TASK TO CARRY OUT >> Taking the line that contains "Where should I" as the start and the last line of the data as the end, repeat exactly every line in that span, but no pictures.

[Start of section]

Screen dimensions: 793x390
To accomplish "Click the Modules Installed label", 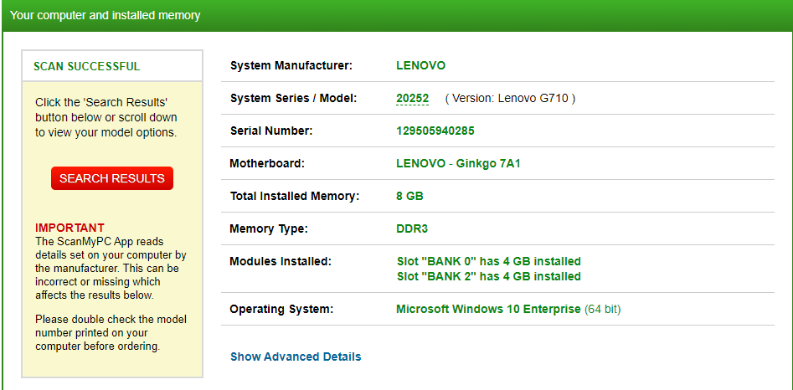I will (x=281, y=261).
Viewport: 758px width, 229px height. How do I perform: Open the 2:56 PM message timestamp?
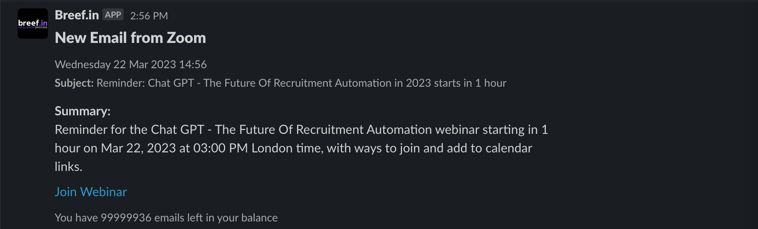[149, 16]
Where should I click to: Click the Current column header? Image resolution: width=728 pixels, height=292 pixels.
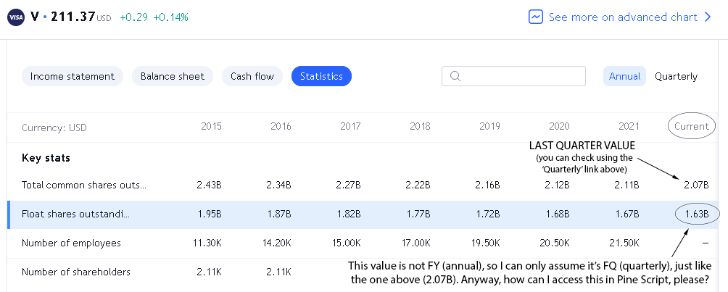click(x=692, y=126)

[End of section]

EXERCISE ANSWER >>
Where should I click to: Click the Current column header? Image resolution: width=728 pixels, height=292 pixels.
click(x=692, y=126)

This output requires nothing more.